The PBS Newshour reports on recent market volatility, noting a series of contributing events.
Liz Ann Sonders of Charles Schwab said, “a lot of [the current volatility] really is unfisnished business from 2015, it’s just conspired to occur in a condensed period of time, unfortunately at the beginning of the year, which I think adds to the angst of investors.” She also noted, “we do not think this is the beginning of a big nasty bear market, but it could get worse before it gets better.” Further, she opined that the financial crisis, coming within a decade of the prior bear market, “really changed the psyche of a generation of investors,” causing them to “hunker down much more quickly” than was previously the case. She thinks “that explains why we see this sense of urgency and sometimes panic kick in so quickly in this environment.” She also suggested, “I think what we’re seeing has a greater analogy to 1998 than it does to 2008 [due to] major currency disruptions, problems in the emerging markets, [and] it ultimately caused a tremendous amount of volatility and even a very severe correction in the U.S. stock market, but it didn’t take the financial system nor the U.S. economy down with it.”

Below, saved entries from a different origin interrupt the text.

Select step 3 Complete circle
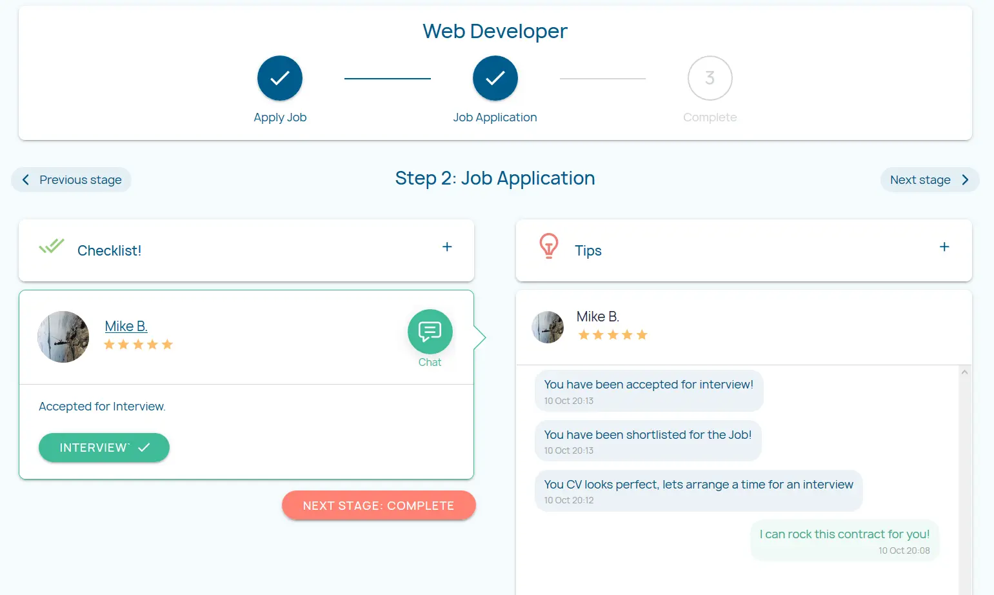This screenshot has height=595, width=994. click(x=710, y=78)
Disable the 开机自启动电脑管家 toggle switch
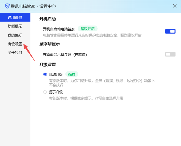The width and height of the screenshot is (181, 146). (170, 31)
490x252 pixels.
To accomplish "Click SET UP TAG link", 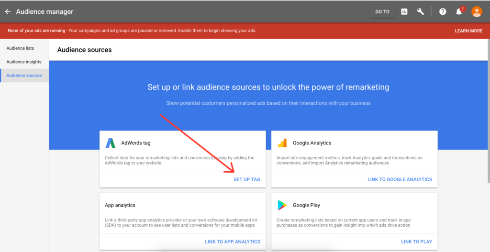I will click(247, 179).
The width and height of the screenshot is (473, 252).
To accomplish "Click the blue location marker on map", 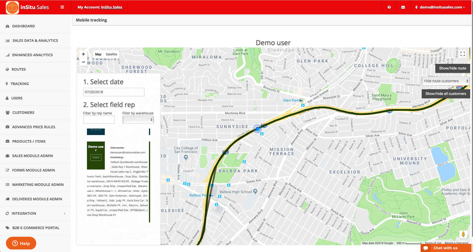I will [257, 129].
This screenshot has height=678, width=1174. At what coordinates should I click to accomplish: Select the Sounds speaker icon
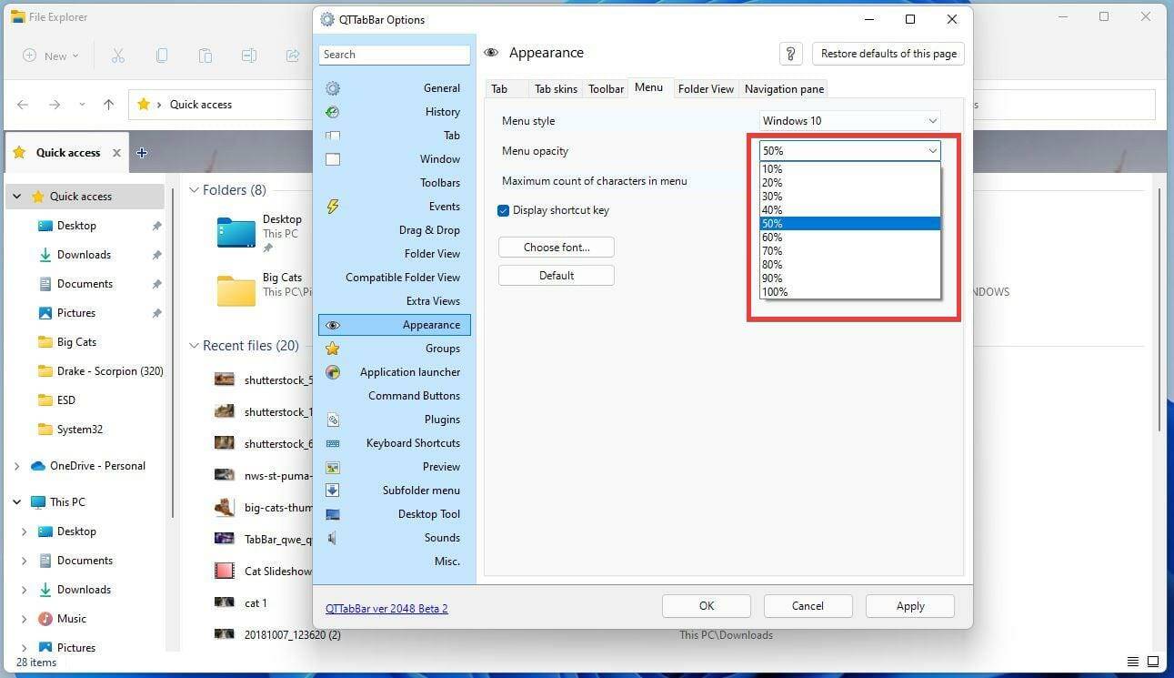click(332, 537)
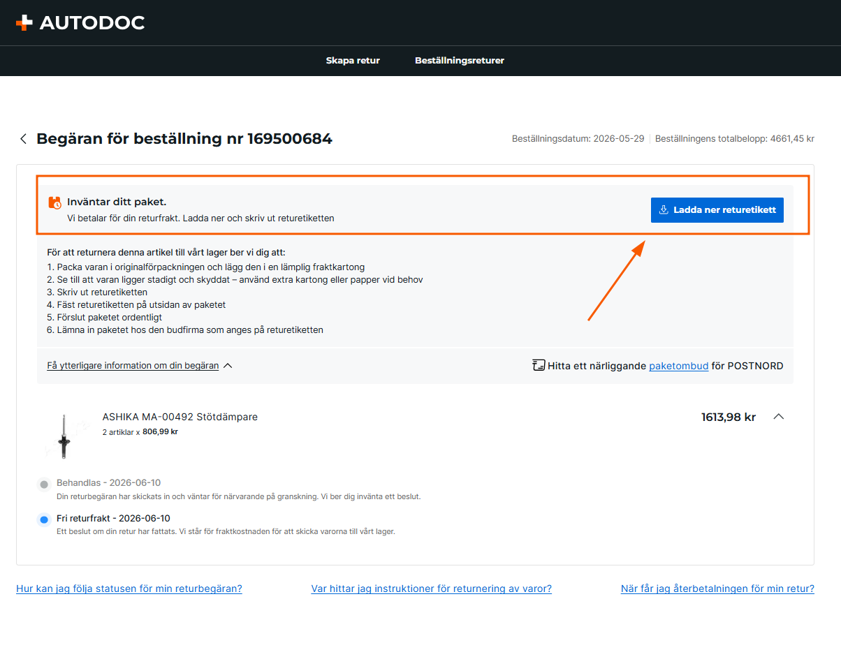Click Ladda ner returetikett button

coord(717,210)
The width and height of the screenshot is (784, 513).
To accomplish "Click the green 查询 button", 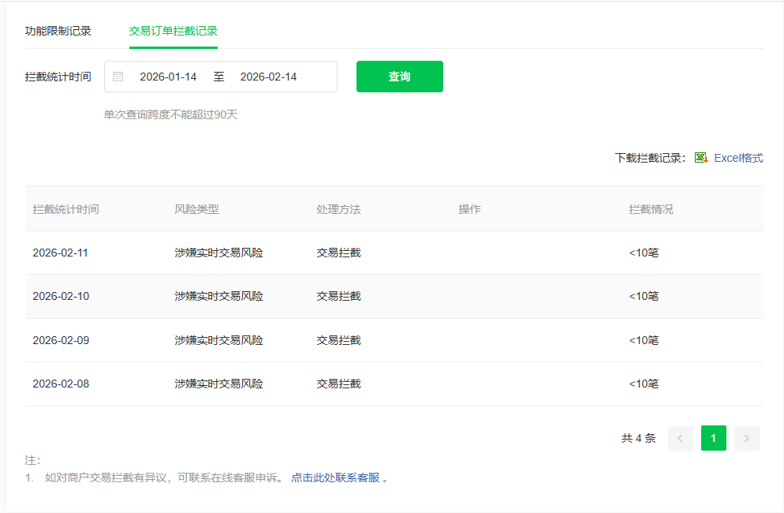I will (399, 76).
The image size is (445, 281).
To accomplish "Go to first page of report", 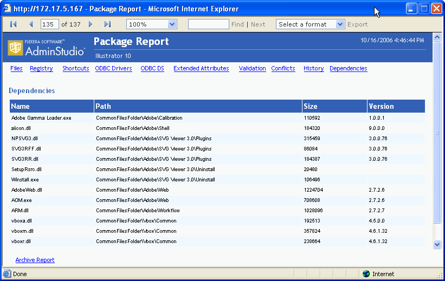I will 14,24.
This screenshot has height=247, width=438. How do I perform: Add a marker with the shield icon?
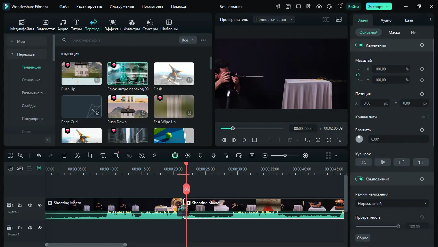click(x=201, y=155)
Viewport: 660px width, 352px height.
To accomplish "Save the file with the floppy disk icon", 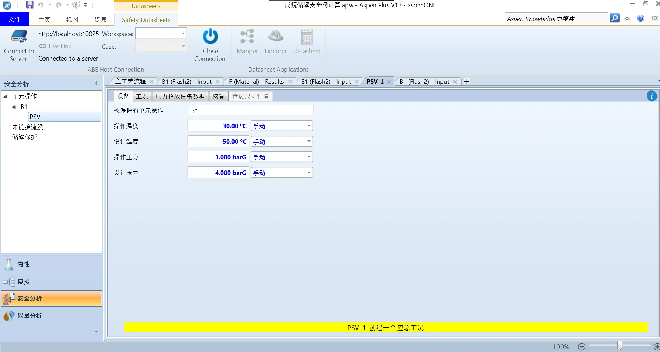I will click(30, 5).
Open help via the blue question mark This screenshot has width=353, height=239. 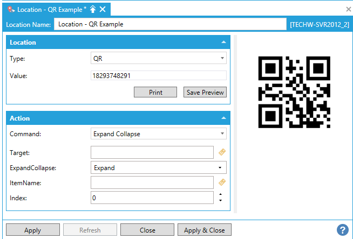click(342, 230)
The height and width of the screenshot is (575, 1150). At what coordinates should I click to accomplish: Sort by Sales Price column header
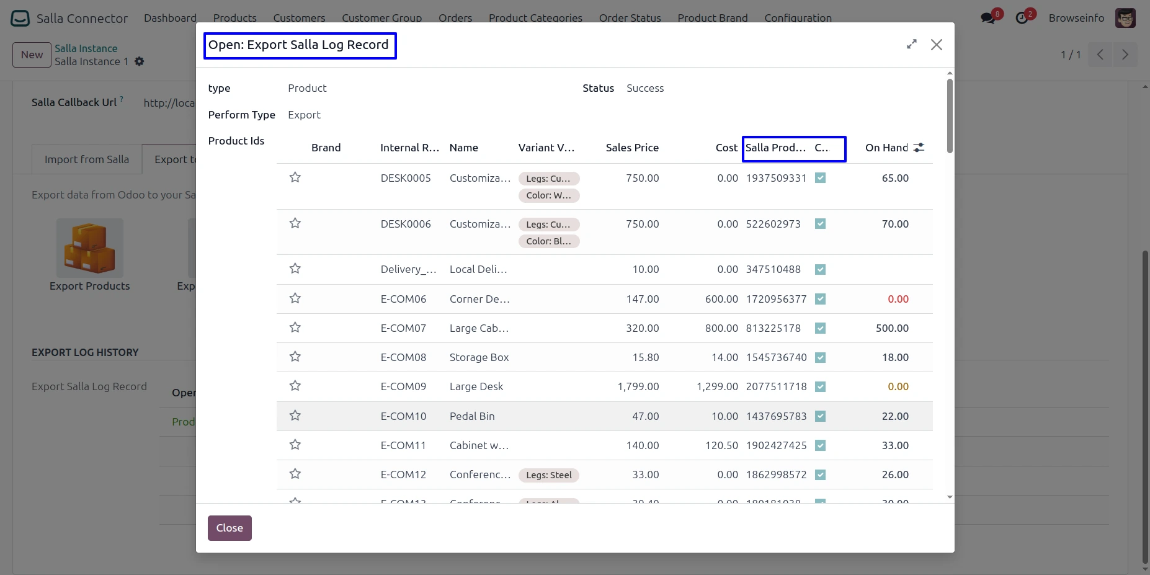pos(631,148)
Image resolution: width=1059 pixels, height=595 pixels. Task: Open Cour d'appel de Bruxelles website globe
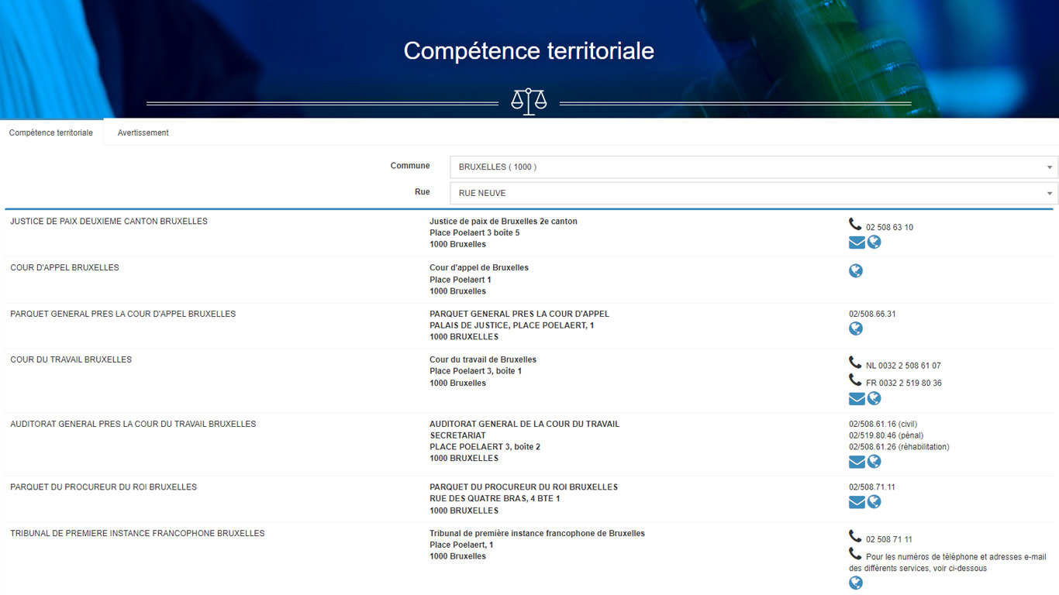tap(856, 271)
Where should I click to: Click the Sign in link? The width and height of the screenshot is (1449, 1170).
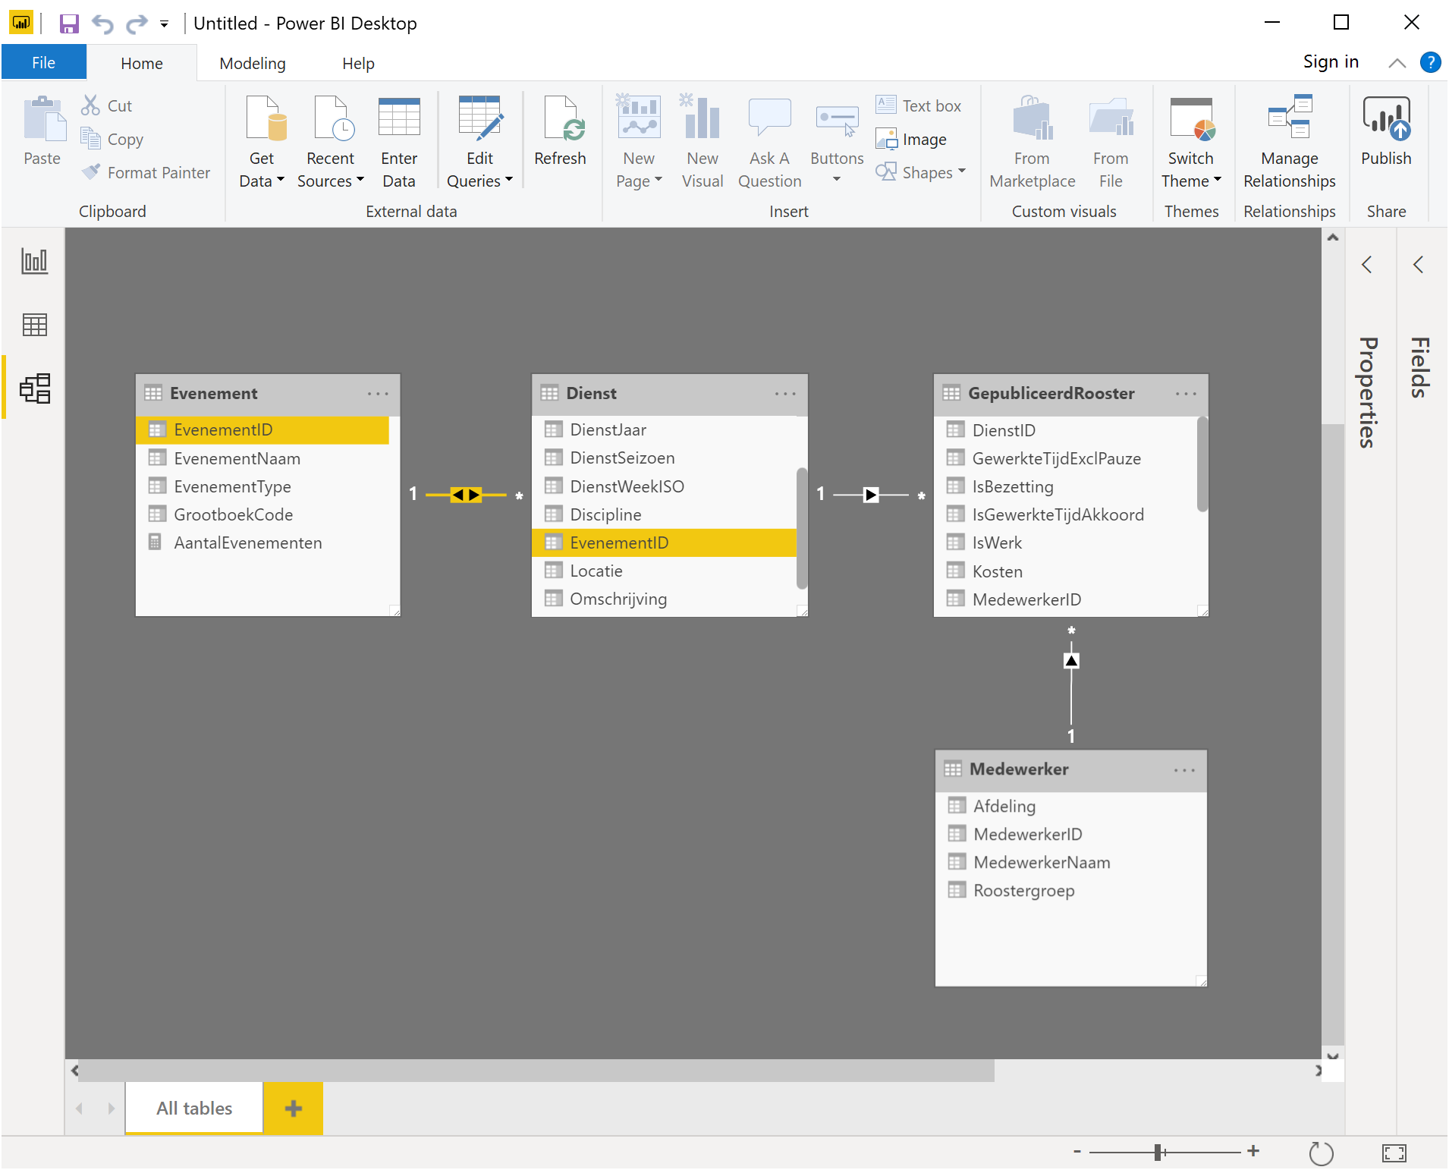pos(1331,62)
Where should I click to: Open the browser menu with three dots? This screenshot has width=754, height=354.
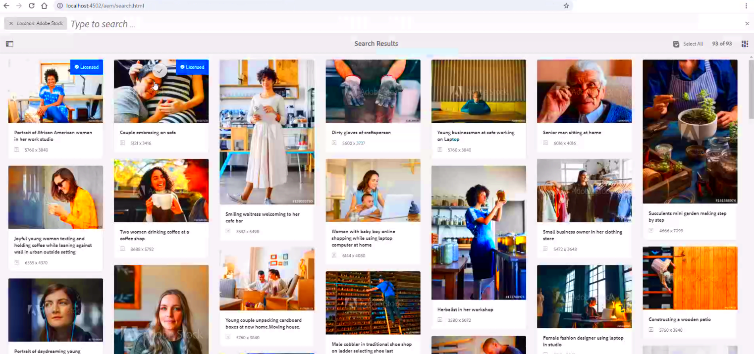coord(746,6)
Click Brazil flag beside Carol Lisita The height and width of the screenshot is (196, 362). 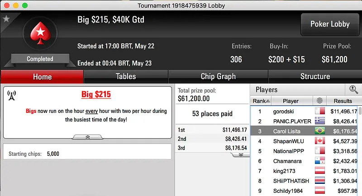click(x=320, y=131)
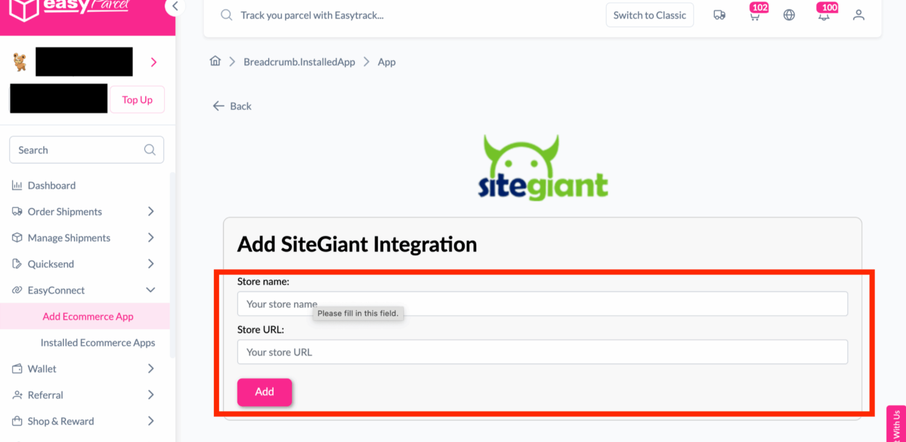Click the pink Add button

coord(264,392)
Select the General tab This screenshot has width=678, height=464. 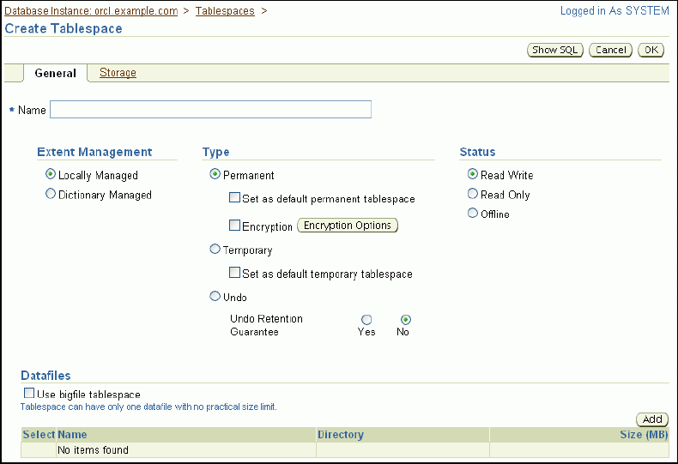point(55,74)
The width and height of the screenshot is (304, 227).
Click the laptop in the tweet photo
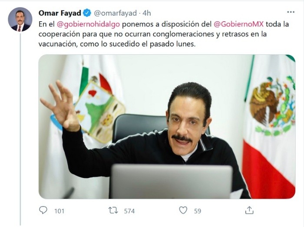(171, 181)
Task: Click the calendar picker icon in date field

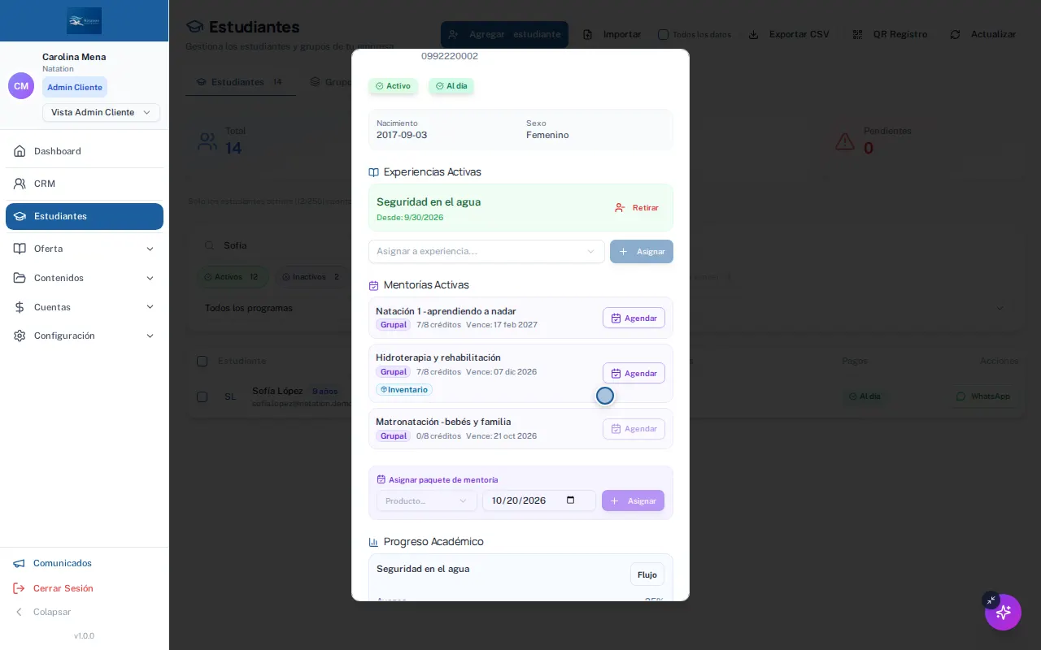Action: 571,501
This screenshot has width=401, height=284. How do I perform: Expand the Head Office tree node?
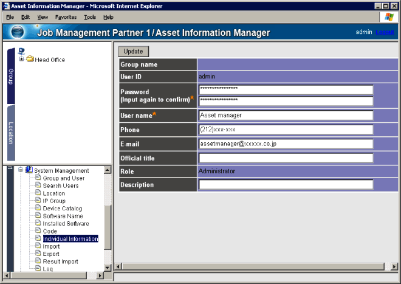pos(22,60)
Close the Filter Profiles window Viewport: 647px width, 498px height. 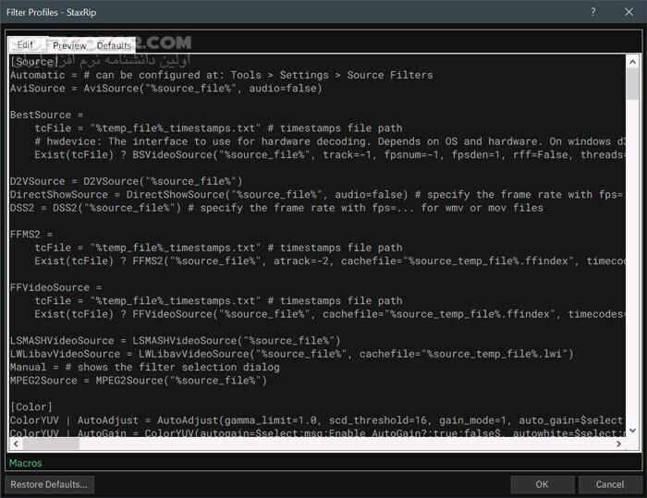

Bradley Olson of the Wall Street Journal discussed the major drop in oil prices, identifying China and Iran as key drivers. Further, he noted “problems or questions about demand that would have been able to bring up the price.” In addition, he observed that “when the price goes down . . . all the producers and companies actually try to pump more oil because they try to make up for whatever [revenue] they’ve been losing” as a result of price drops. He commented that ” you have to go all the way back to the ’70s and the Arab oil embargo to find a time when the crash was as bad as it is now.”